Friday, November 26, 2010
I've fallen off the wagon!
It as been a week since I last ran/walked. I have fallen off the motivation wagon. The snow has come and the wind has blown and all I want to do is stay in my house and keep warm. The Man is home this weekend and instead of shopping I had it in my mind that I could go running by myself. Here it is 8:30 am and I am blogging about how I should be outside running and yet I find myself...warm. How pathetic am I? I guess I could be doing my yoga program too but yet again, I don't really want to. I know that I will be complaining later about how fat I am getting and that I feel lazy...oh, and how close I was to graduating from Beached Whale but here I sit, thinking that maybe I could go Christmas shopping or help the kids put up the Christmas tree. I guess I'll just sit here and wallow in my fat clothes.
Friday, November 19, 2010
Finally!
I have been on a plateau for the past month and I have finally broken it. I am very happy that I didn't go up in weight but at the same time, disappointed that I have been stagnant for a month. So happy that the scale says something is working!

**Set problem 1:**
Decide whether each statement below agrees with the blog posts. For each, answer yes or no and quote the words of the blog posts that settle it.
(a) The writer's weight went up during the month-long plateau.
(b) Snow has arrived by the time of the November 26 entry.
(c) The writer is eager to do the yoga program.
**Set problem 2:** Quote everything in the blog posts from "Friday, November 19, 2010" down to "something is working!", word for word.
**Set problem 3:** In the November 26 entry of the blog posts, the writer names activities they "could" do. List every one of them.

**Dataset extract:**
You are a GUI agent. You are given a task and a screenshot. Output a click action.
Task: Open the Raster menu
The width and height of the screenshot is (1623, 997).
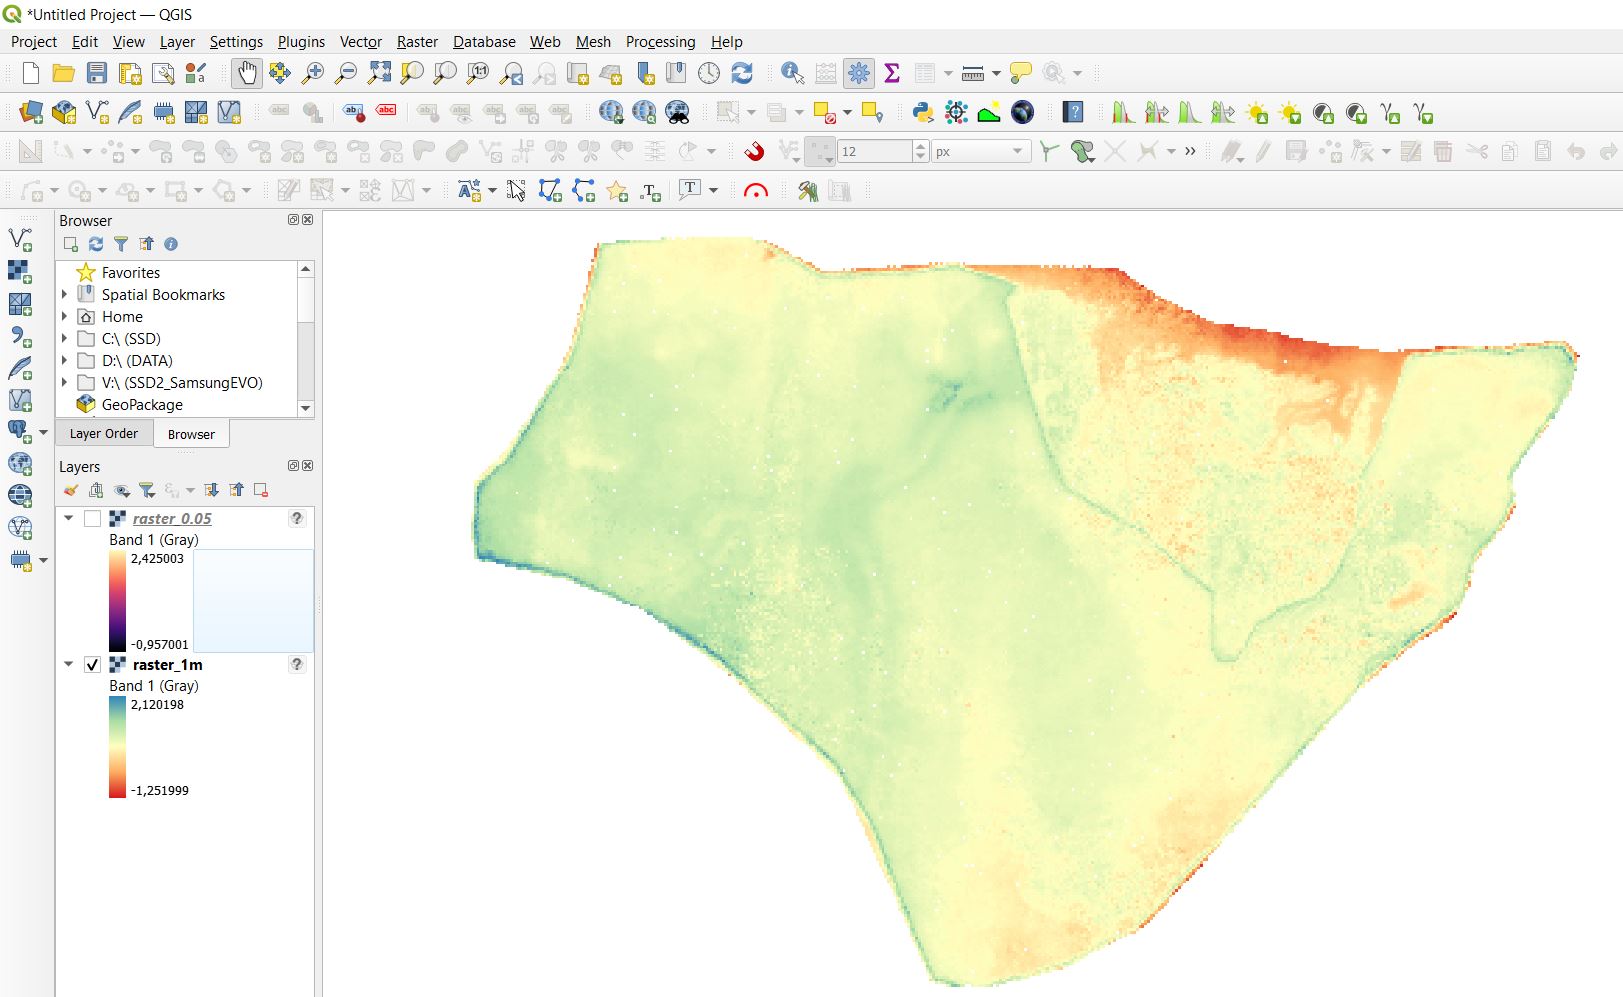point(417,42)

**Problem solution 1:**
(a) No: "I am very happy that I didn't go up in weight"
(b) Yes: "The snow has come and the wind has blown"
(c) No: "I guess I could be doing my yoga program too but yet again, I don't really want to."

**Problem solution 2:**
Friday, November 19, 2010
Finally!
I have been on a plateau for the past month and I have finally broken it. I am very happy that I didn't go up in weight but at the same time, disappointed that I have been stagnant for a month. So happy that the scale says something is working!

**Problem solution 3:**
- Going running alone
- Doing the yoga program
- Going Christmas shopping
- Helping the kids put up the Christmas tree